But we sure don't like being pushed around. We don't abide people we perceive as abusing power, but we know that it is very likely, as summed up by Lord Acton so long ago.

We're not so different from the American men who fought off the British oppressors in the 1700s to create a new country with their inspiring slogan: 'all men are created equal (except not really all of them)'. I think that we tend to resist what we perceive as oppression and power abuse against us, but also tend to continue to hold, consciously or subconsciously, a ranked view of humanity.

This all makes sense of what I learned from my closer read of history in Part 1. History is less the progress of a genuine egalitarian spirit and more a struggle due to our society's failure to replace earlier social controls against the abuse of power.
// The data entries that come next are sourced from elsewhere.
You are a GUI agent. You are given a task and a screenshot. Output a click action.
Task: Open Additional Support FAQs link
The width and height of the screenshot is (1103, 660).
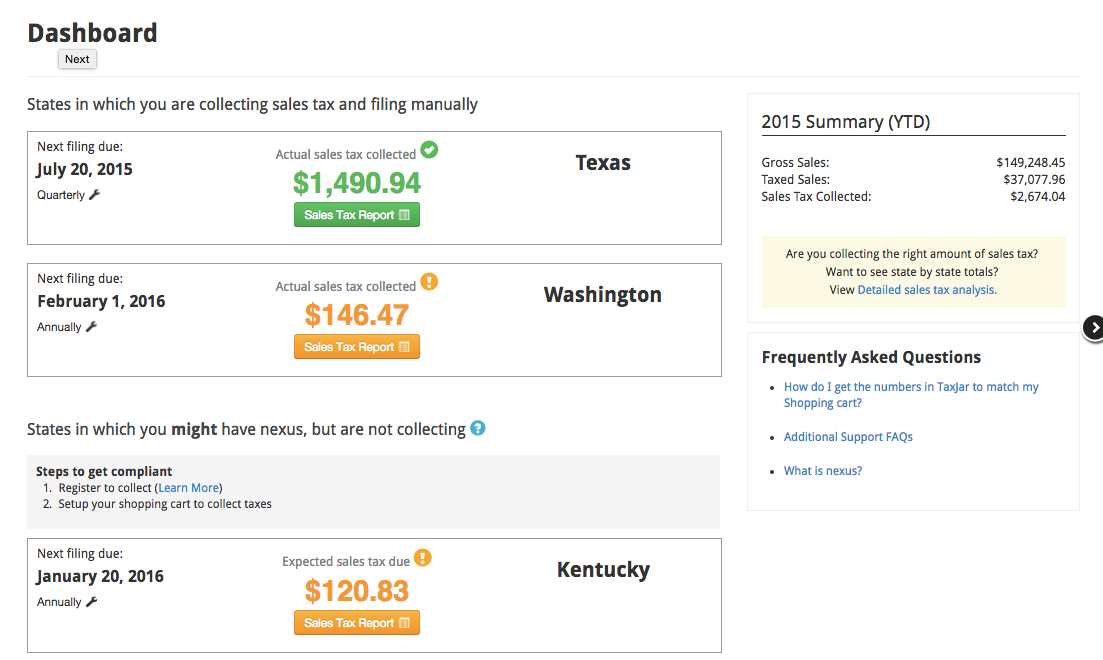[x=848, y=437]
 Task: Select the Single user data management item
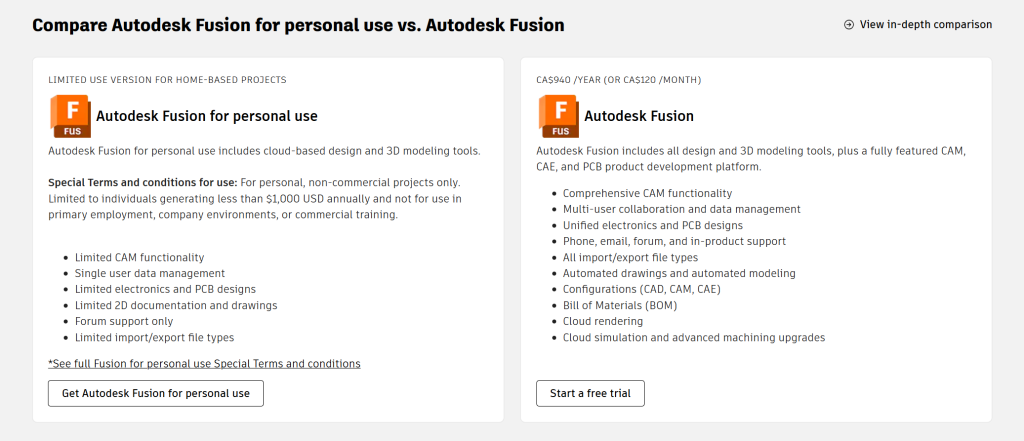tap(149, 273)
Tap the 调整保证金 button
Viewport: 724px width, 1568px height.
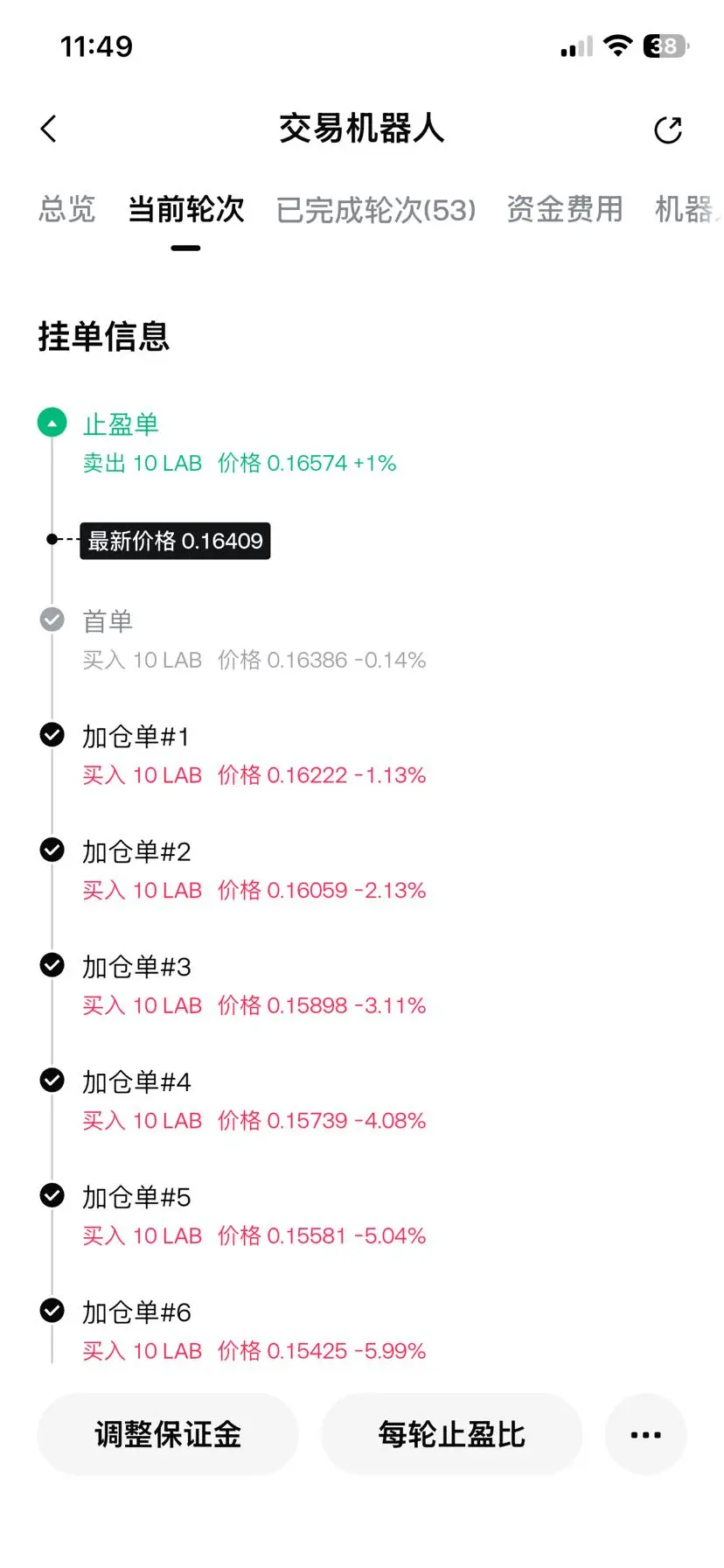pos(168,1434)
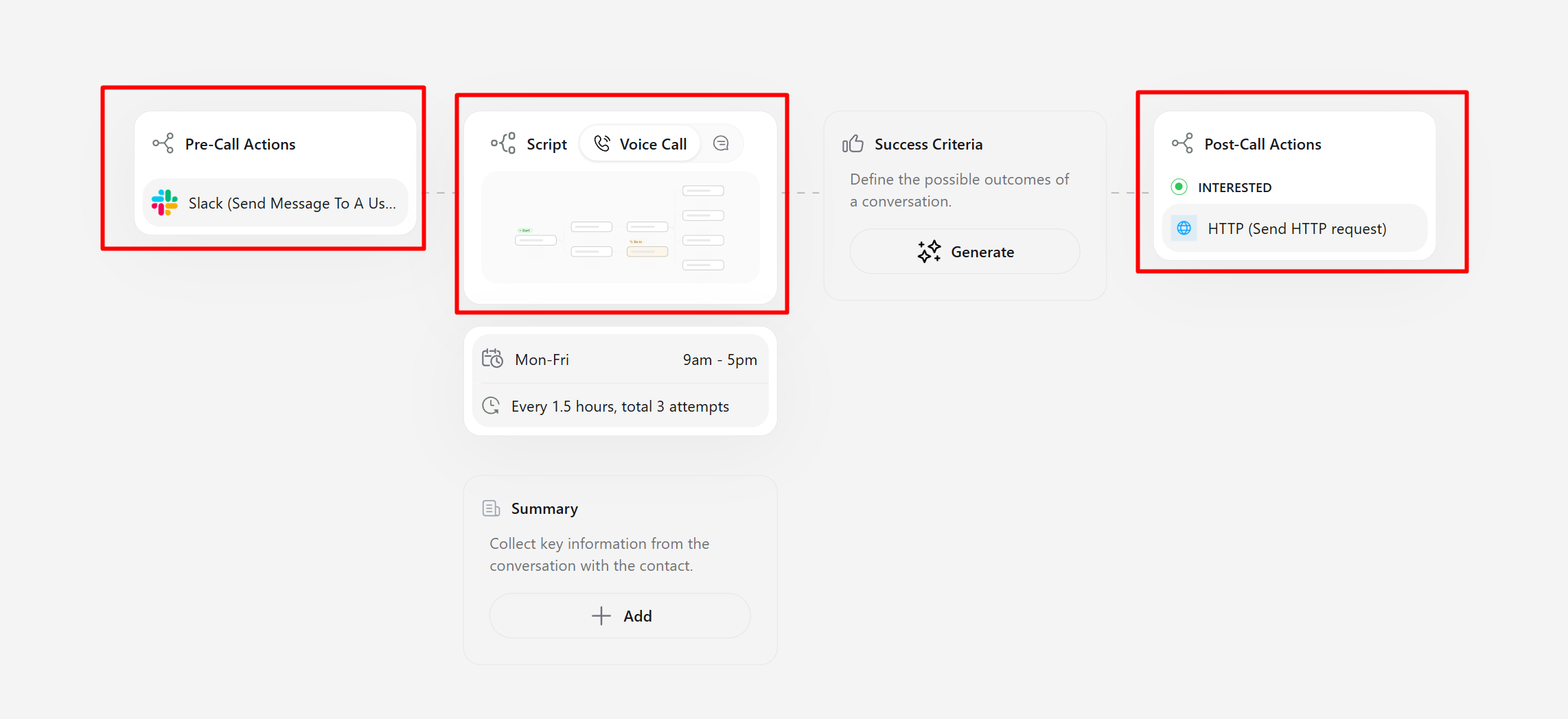Click the Slack icon on the pre-call action
The height and width of the screenshot is (719, 1568).
click(x=165, y=202)
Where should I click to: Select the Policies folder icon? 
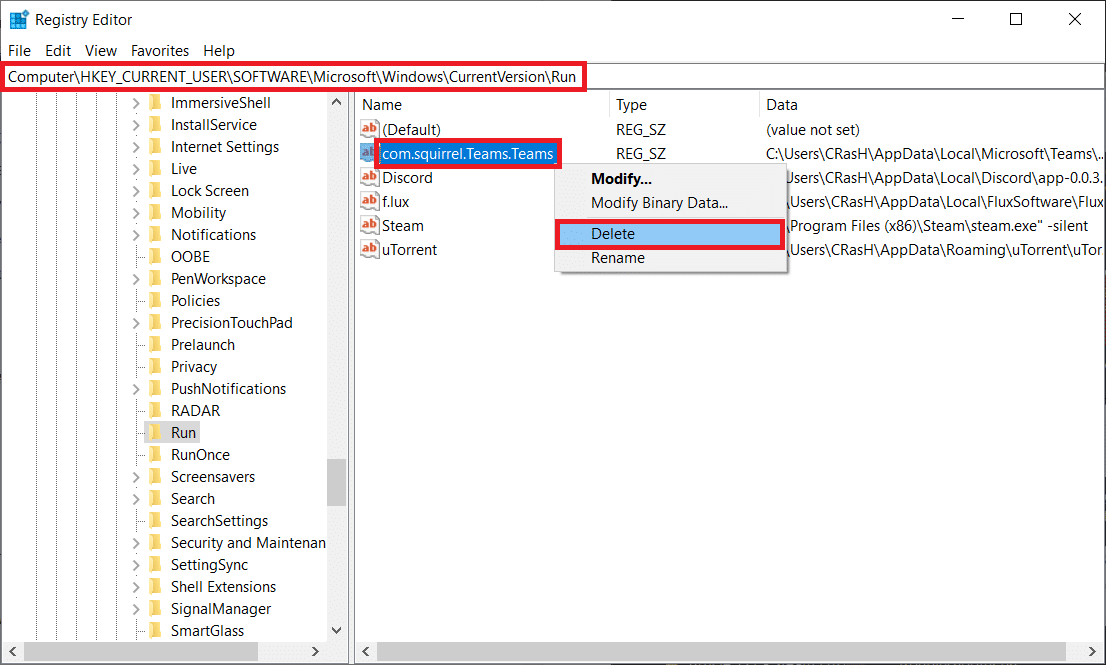(x=155, y=301)
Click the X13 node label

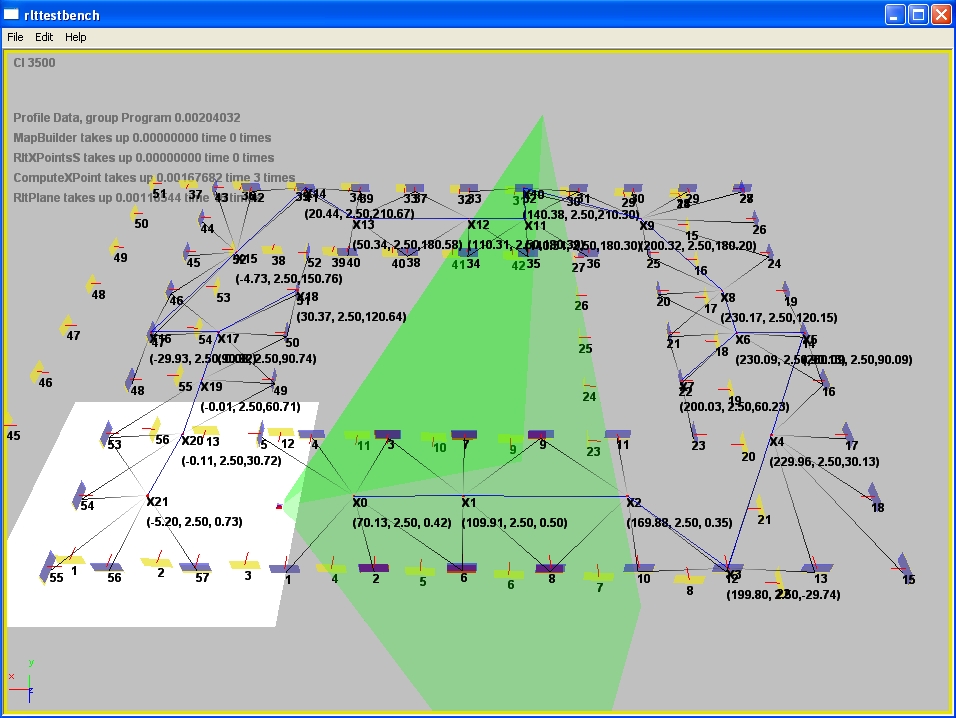pos(362,225)
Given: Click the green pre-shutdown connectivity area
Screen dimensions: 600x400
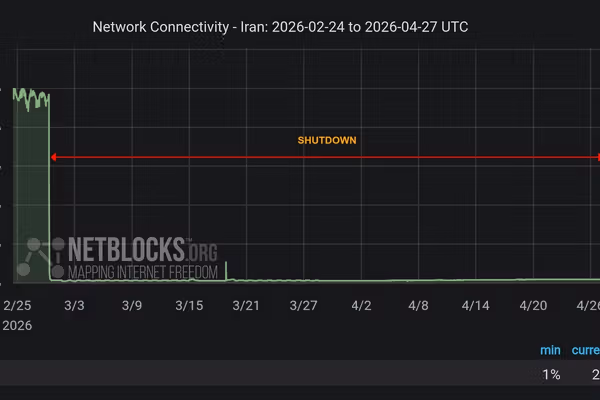Looking at the screenshot, I should pos(30,190).
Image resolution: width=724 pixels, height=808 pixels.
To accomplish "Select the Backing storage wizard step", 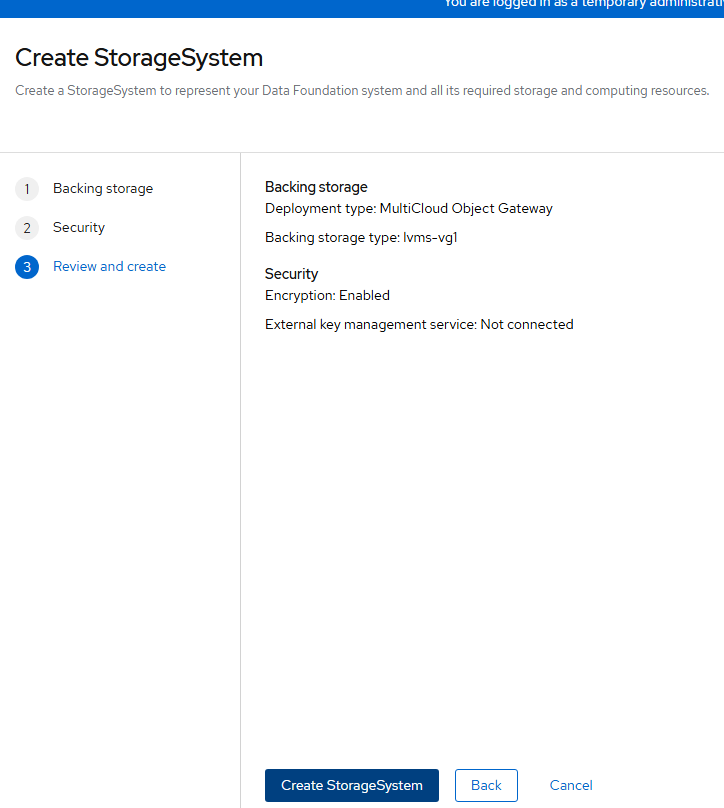I will (103, 188).
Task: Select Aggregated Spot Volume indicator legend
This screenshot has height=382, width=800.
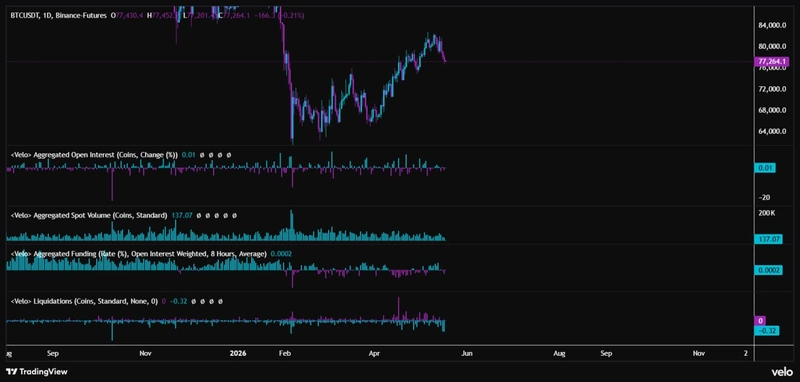Action: tap(89, 216)
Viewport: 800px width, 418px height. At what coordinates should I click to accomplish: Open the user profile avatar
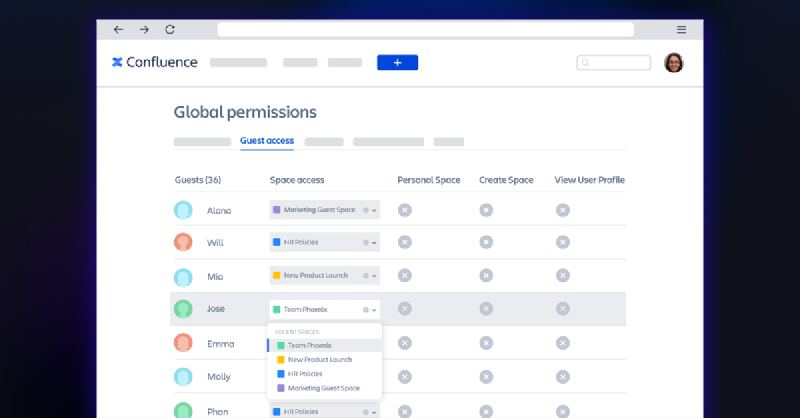(x=673, y=63)
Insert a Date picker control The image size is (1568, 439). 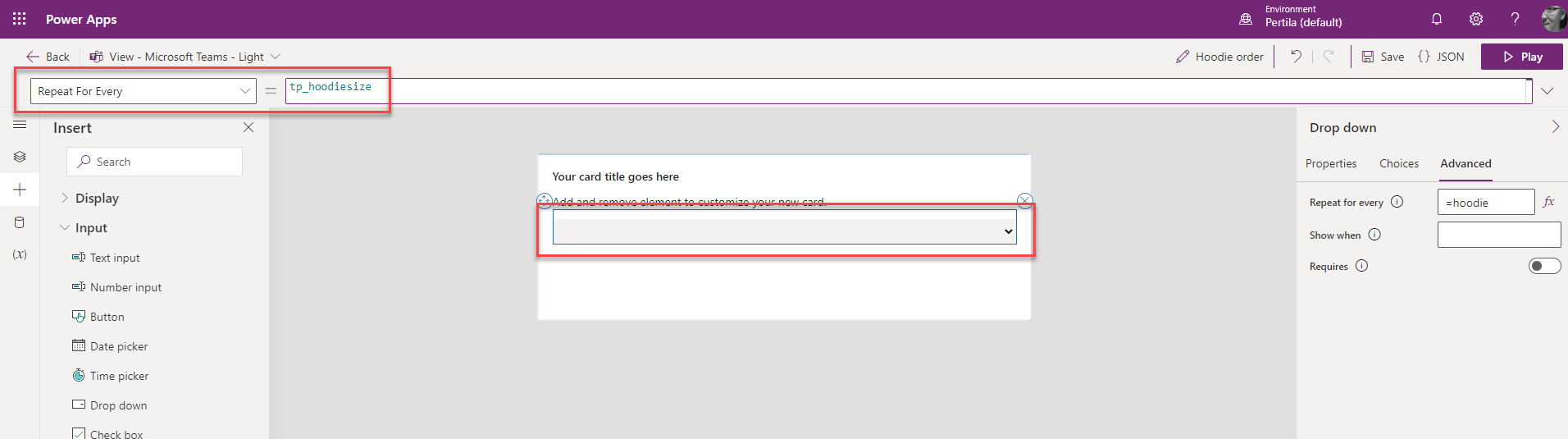point(118,346)
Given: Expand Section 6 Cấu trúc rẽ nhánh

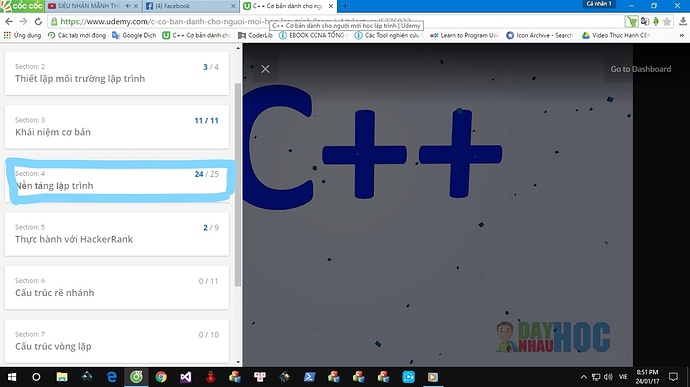Looking at the screenshot, I should pos(117,287).
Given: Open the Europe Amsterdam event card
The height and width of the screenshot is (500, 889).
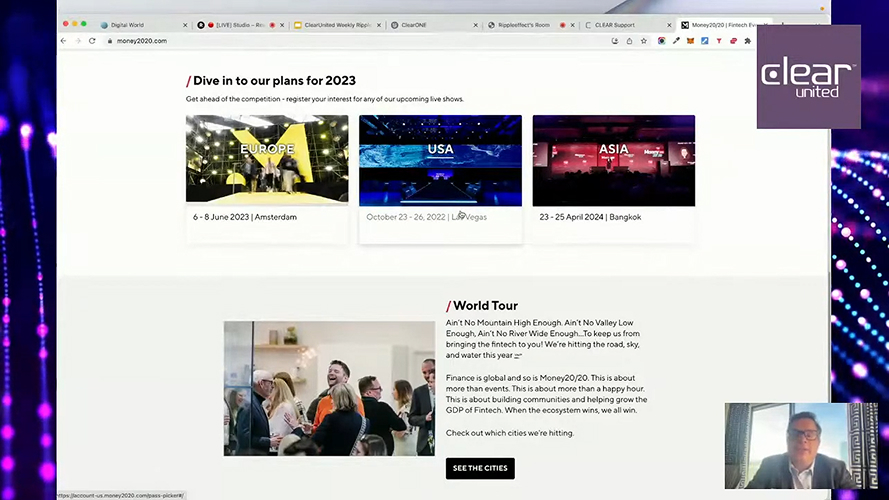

Is the empire about to strike back?

Over recent history, Western societies* have become more equal over time. In contrast with the early 19th century, many more people have equal voting, economic and legal standing.

However, the spread of Conservatism since the 1940s is testament to the fact that many people see this as a problem.

A growing Conservative political force claims the decadence and decay of society and the increasing number of poor people is due to 'too much' equality. Conservatives believe that a rigid social hierarchy is the only way, the 'natural way', the way 'god intended' to organise society. By some happy accident, or perhaps because they are naturally superior people, they find themselves on or near the top of the hierarchy. It is a deeply held belief about the way the world is - not something you can challenge.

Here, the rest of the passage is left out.